- Exercise prompt -
What is needed here is every line of the records that includes "preset".

[Collection entries]
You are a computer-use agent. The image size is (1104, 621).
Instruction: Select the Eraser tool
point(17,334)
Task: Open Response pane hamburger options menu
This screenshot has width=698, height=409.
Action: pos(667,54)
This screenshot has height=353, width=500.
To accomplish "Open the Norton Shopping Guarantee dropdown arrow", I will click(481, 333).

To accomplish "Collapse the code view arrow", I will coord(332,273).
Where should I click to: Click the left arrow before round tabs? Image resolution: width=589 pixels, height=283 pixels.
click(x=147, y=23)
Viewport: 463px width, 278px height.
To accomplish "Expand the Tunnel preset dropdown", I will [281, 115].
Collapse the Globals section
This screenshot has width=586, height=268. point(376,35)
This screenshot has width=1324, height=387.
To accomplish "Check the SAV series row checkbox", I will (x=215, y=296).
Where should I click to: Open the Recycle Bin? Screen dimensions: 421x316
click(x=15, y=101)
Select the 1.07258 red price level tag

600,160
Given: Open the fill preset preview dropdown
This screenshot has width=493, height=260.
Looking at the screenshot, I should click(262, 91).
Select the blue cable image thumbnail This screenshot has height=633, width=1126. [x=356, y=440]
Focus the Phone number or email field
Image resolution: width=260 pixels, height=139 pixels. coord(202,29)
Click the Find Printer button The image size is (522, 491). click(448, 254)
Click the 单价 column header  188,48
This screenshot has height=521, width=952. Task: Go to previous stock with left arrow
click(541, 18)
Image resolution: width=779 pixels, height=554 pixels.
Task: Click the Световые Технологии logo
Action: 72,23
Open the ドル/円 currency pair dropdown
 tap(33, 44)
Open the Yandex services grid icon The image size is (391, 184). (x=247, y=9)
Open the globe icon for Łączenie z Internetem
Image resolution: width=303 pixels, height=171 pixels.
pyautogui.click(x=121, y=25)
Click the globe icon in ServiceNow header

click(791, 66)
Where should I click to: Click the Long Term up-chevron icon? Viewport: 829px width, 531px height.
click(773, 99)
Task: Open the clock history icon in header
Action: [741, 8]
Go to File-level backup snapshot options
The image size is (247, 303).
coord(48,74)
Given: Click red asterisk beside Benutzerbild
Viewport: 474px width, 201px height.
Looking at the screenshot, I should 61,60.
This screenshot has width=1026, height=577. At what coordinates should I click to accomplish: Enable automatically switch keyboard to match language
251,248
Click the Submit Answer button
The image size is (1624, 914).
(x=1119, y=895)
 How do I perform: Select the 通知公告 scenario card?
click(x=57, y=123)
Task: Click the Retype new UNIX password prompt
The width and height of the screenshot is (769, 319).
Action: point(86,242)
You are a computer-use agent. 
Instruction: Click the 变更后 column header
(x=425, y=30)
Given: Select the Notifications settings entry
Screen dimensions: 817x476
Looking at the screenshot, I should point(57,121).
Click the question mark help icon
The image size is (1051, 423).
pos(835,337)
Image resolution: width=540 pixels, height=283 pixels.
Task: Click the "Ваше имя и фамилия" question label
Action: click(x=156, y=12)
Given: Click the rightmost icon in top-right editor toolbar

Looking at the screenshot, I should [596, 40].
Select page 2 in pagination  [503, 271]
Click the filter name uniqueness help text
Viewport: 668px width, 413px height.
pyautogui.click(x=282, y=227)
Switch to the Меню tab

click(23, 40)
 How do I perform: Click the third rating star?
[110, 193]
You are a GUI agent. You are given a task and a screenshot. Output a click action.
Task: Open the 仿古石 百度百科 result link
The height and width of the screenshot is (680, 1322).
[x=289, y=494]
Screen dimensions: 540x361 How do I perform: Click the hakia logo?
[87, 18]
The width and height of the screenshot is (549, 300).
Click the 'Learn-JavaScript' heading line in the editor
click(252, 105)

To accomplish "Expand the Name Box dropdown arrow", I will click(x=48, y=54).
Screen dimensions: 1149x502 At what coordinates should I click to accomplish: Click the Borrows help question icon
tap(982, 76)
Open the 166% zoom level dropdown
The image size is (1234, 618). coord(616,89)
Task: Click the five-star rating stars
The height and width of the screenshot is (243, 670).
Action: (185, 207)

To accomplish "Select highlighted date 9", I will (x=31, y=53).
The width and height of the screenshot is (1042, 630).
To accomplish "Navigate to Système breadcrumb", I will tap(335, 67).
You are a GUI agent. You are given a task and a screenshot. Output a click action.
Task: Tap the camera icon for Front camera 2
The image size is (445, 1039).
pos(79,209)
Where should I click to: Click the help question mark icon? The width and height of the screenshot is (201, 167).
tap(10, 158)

- Response -
To accomplish "Expand the Tunnel preset dropdown", I will [281, 115].
Given: Open the fill preset preview dropdown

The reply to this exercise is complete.